A Boston marriage

A Boston marriage

by Pagan Kennedy

Reprinted from Ms Magazine June/July 2001

Words offer shelter. They help love stay. I wish for a word that two friends could live inside, like a shingled house with faded Persian rugs. Sometimes, in an attempt to make our relationship sound more valid, I tell people Liz and I are in a “Boston marriage.” The usual response is, “You’re in a what?”

It’s an antique phrase, dating back to the 1800s. In Victorian times, women who wanted to maintain their independence and freedom opted out of marriage and often paired up to live together, acting as each other’s “wives” and “helpmeets.” Henry James’s 1886 novel about such a liaison, The Bostonians, may have been the inspiration for the term, or perhaps it was the most glamorous female couples who made their homes in Boston, including Sarah Orne Jewett, a novelist, and her “wife” Annie Adams Fields, also a writer.

Were they gay? Was the “Boston marriage” simply a code word for lesbian love? Historian Lillian Faderman says this is impossible to determine, because nineteenth-century women who kept diaries drew curtains over their bedroom windows. They did not bother to mention whether their ecstatic friendship spilled over into – as Faderman so romantically puts it – “genital sex.” And ladies, especially well-to-do ones who poured tea with their pinkies raised, were presumed to have no sex drive at all. Women could share a bed, nuzzle in public, and make eyes at each other, and these cooings were considered to be as innocent as schoolgirl crushes.

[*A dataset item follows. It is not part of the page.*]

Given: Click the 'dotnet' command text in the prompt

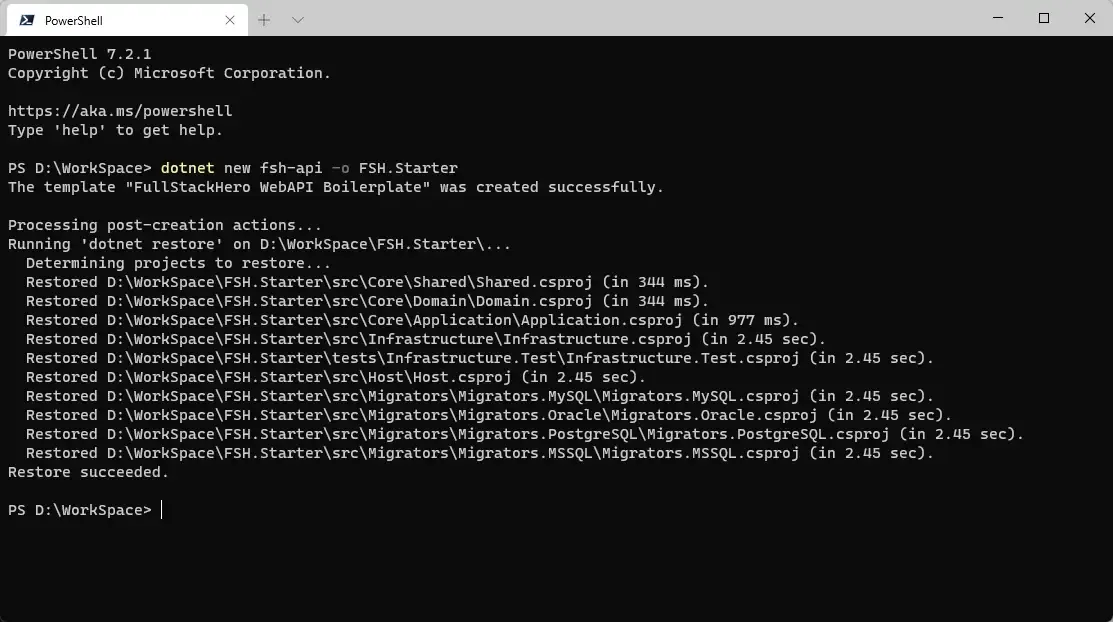Looking at the screenshot, I should click(x=187, y=167).
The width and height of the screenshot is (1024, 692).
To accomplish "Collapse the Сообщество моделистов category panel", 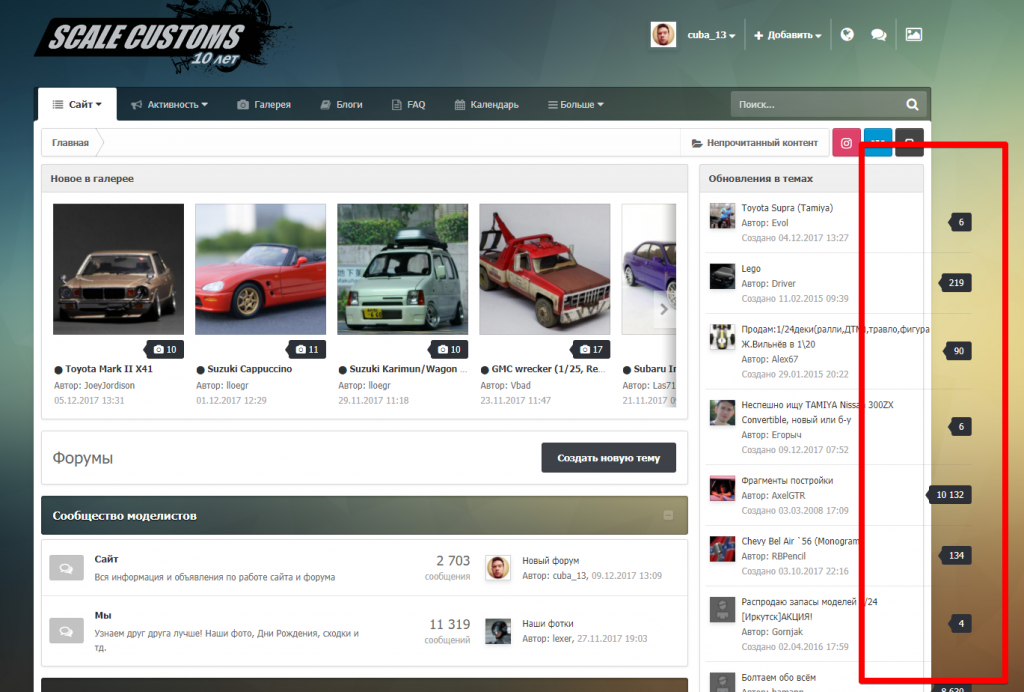I will point(668,515).
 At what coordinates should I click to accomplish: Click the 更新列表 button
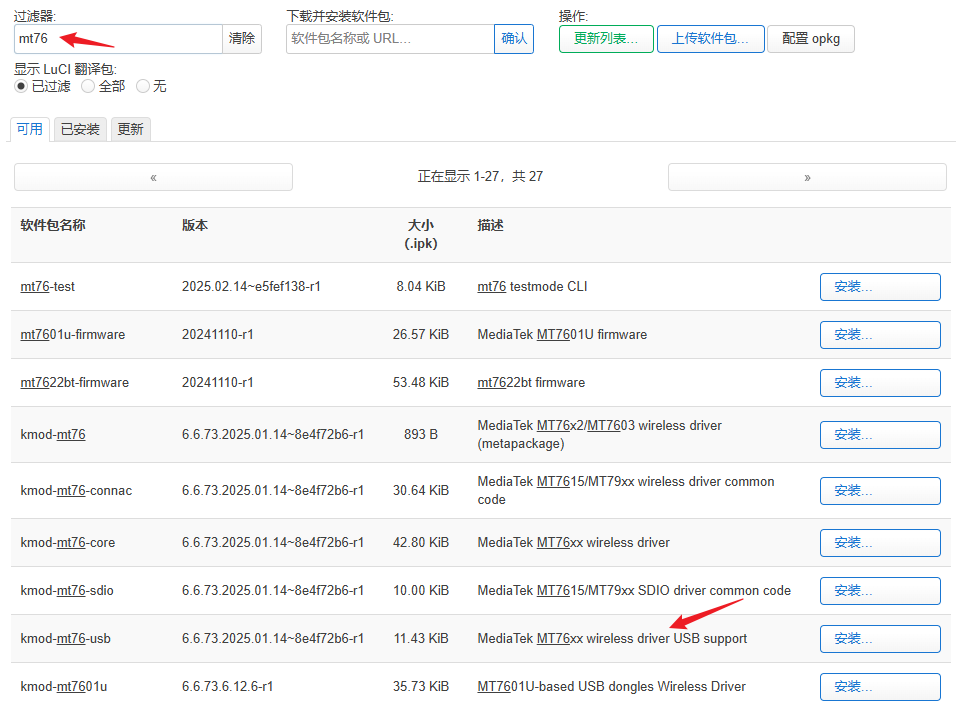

So, at least in theory, the Boston marriage indicated a platonic, albeit nerdy relationship. With ink-stained fingers, the Victorian roommate-friends would smear jam on thick slices of bread and then lounge across from each other in bohemian-shabby leather armchairs to discuss a novel-in-progress or a political speech they’d just drafted. Their brains beat as passionately as their hearts. The arrangement often became less a marriage than a commune of two, complete with a political agenda and lesson plan.

“We will work at [learning German] together – we will study everything,” proposes Olive, a character in The Bostonians, to her ladylove. Olive imagines them enjoying “still winter evenings under the lamp, with falling snow outside, and tea on a little table, and successful renderings . . . of Goethe, almost the only foreign author she cared about; for she hated the writing of the French, in spite of the importance they have given to women.” James poked fun at Olive’s bookworm passion. But he lavished praise on his own sister Alice’s intense and committed friendship with another woman, which he considered to be pure, a perfect devotion.

Most likely, the Boston marriage was many things to many women: business partnership, artistic collaboration, lesbian romance. And sometimes it was a friendship nurtured with all the care that we usually squander on our mates – a friendship as it could be if we made it the centre of our lives.

“I am on my way through the green lane to meet you, and my heart goes scampering so, that I have much ado to bring it back again, and learn it to be patient, till that dear Susie comes,” Emily Dickinson wrote to her friend – and maybe lover – Sue Gilbert. Today I see tragedy in these words, for Sue ended up married to Emily’s brother, and the women never had a chance to build a life around their love. I find myself wishing I could teleport them to our own time, so that Emily D. and her Susie might find an apartment in San Francisco together, fly a rainbow flag out front, shop at Good Vibrations, and delight one another with dildos in shocking shades of pink. And yet, it’s not that simple. When I read the passionate letters between nineteenth-century women, I become keenly aware of what I’m missing, of how much richer Victorian friendships must have been. While our sex lives have ballooned in the last hundred years, our friendships have grown stunted. Why don’t I shower my favourite girls with kisses and “mash” notes, hold hands with them as we skip down the street, or share a sleeping bag? We don’t touch anymore. We don’t dare admit how our hearts scamper.